What issues should AI users be aware of?

AI is such a ubiquitous part of our lives today, from spellcheck and social media feeds to chatbots and image generators. In many ways, society has become the guinea pig for experiments with this new, untested technology. But AI users shouldn't feel powerless.

I'm arguing that technology advocates should come together and AI users should organize to demand that people stop AI. I think the Writers Guild of America has shown that with organization, collective action, and patience, people can come together to set meaningful boundaries for the use of AI technologies. I also believe that if we pause now to correct the mistakes of the past and create new ethical guidelines and regulations, AI should not threaten our future.

What is the best way to build AI responsibly??

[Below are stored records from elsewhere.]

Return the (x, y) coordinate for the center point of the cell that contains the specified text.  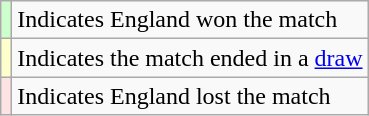
Indicates England won the match (190, 20)
Indicates England lost the match (190, 96)
Indicates the match ended in a draw (190, 58)
For the text-containing cell, return its midpoint in (X, Y) coordinate format. 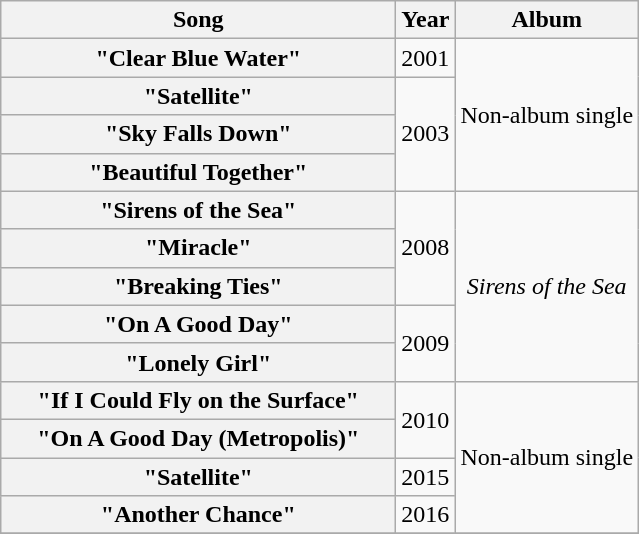
Album (547, 20)
2016 (426, 515)
"Another Chance" (198, 515)
Song (198, 20)
Year (426, 20)
"On A Good Day (Metropolis)" (198, 438)
"Sirens of the Sea" (198, 210)
Sirens of the Sea (547, 286)
"Lonely Girl" (198, 362)
2003 (426, 134)
2001 (426, 58)
2008 (426, 248)
2015 (426, 477)
"Clear Blue Water" (198, 58)
"Sky Falls Down" (198, 134)
"If I Could Fly on the Surface" (198, 400)
"On A Good Day" (198, 324)
2009 (426, 343)
"Beautiful Together" (198, 172)
"Miracle" (198, 248)
"Breaking Ties" (198, 286)
2010 (426, 419)
Return the [x, y] coordinate for the center point of the cell that contains the specified text.  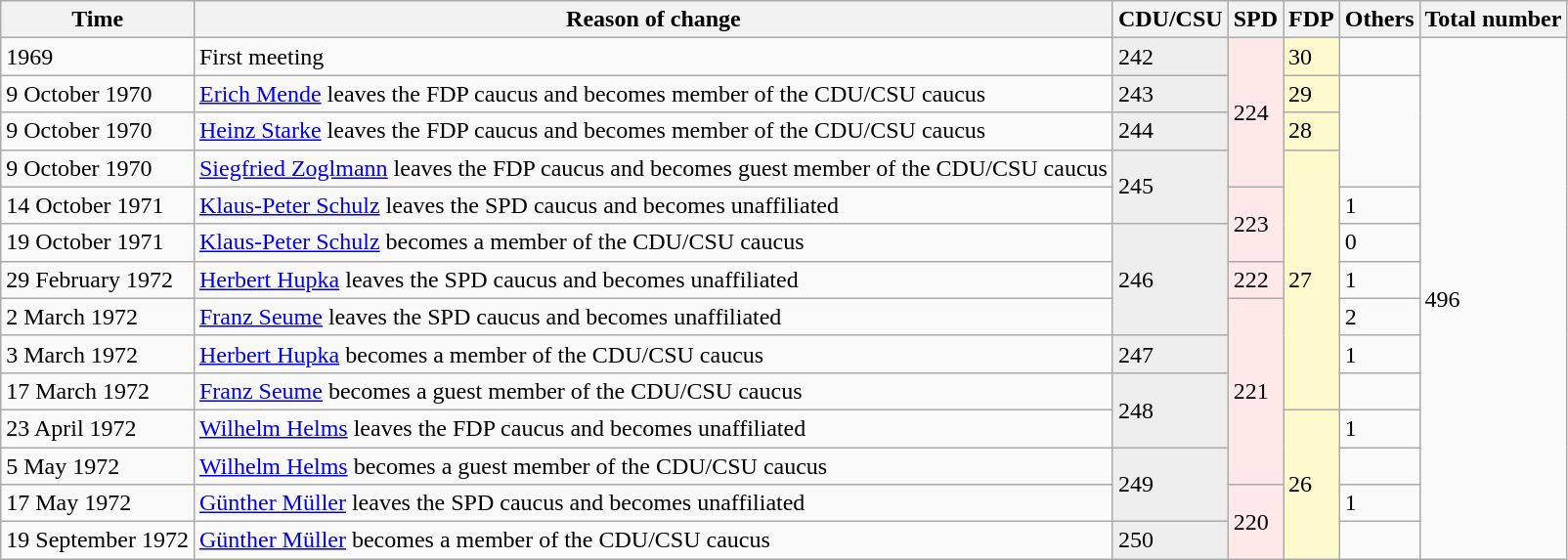
19 October 1971 [98, 242]
FDP [1312, 20]
Günther Müller leaves the SPD caucus and becomes unaffiliated [653, 503]
242 [1170, 57]
220 [1255, 522]
0 [1379, 242]
17 May 1972 [98, 503]
Wilhelm Helms leaves the FDP caucus and becomes unaffiliated [653, 428]
29 [1312, 94]
Heinz Starke leaves the FDP caucus and becomes member of the CDU/CSU caucus [653, 131]
29 February 1972 [98, 280]
245 [1170, 187]
Klaus-Peter Schulz becomes a member of the CDU/CSU caucus [653, 242]
Total number [1494, 20]
Wilhelm Helms becomes a guest member of the CDU/CSU caucus [653, 466]
221 [1255, 391]
28 [1312, 131]
14 October 1971 [98, 205]
CDU/CSU [1170, 20]
222 [1255, 280]
Siegfried Zoglmann leaves the FDP caucus and becomes guest member of the CDU/CSU caucus [653, 168]
Klaus-Peter Schulz leaves the SPD caucus and becomes unaffiliated [653, 205]
Franz Seume leaves the SPD caucus and becomes unaffiliated [653, 317]
243 [1170, 94]
SPD [1255, 20]
224 [1255, 112]
250 [1170, 541]
223 [1255, 224]
496 [1494, 299]
30 [1312, 57]
First meeting [653, 57]
3 March 1972 [98, 354]
Time [98, 20]
Reason of change [653, 20]
Herbert Hupka leaves the SPD caucus and becomes unaffiliated [653, 280]
19 September 1972 [98, 541]
246 [1170, 280]
Günther Müller becomes a member of the CDU/CSU caucus [653, 541]
Others [1379, 20]
Franz Seume becomes a guest member of the CDU/CSU caucus [653, 391]
248 [1170, 410]
2 [1379, 317]
1969 [98, 57]
17 March 1972 [98, 391]
Erich Mende leaves the FDP caucus and becomes member of the CDU/CSU caucus [653, 94]
5 May 1972 [98, 466]
2 March 1972 [98, 317]
27 [1312, 280]
23 April 1972 [98, 428]
244 [1170, 131]
Herbert Hupka becomes a member of the CDU/CSU caucus [653, 354]
247 [1170, 354]
249 [1170, 485]
26 [1312, 484]
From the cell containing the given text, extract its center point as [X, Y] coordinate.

My experience working inside tech companies showed me who in the room writes the policies, makes the arguments, and makes the decisions. My path also showed me that I developed the skills needed to succeed in the technology industry by starting in journalism school. I'm now back at Columbia Journalism School and I'm interested in training the next generation of people who will do technology accountability and responsibly use AI as watchdogs inside and outside tech companies. Will prepare.

I think [journalism] The school uniquely trains people to question information, seek the truth, consider multiple perspectives, make logical arguments, and separate facts and reality from opinion and misinformation. I believe this is a solid foundation for those who will be responsible for writing the rules of what the next iteration of AI can and cannot do. And I look forward to paving the way for those to come.

I also believe that in addition to skilled trust and safety workers, the AI ​​industry needs external regulation. In the US, I argue this should come in the form of a new agency to regulate US technology companies with the power to set and enforce basic security and privacy standards. I'd also like to continue working to connect current and future regulators with former tech workers who can help those in power ask the right questions and develop new insights and practical solutions.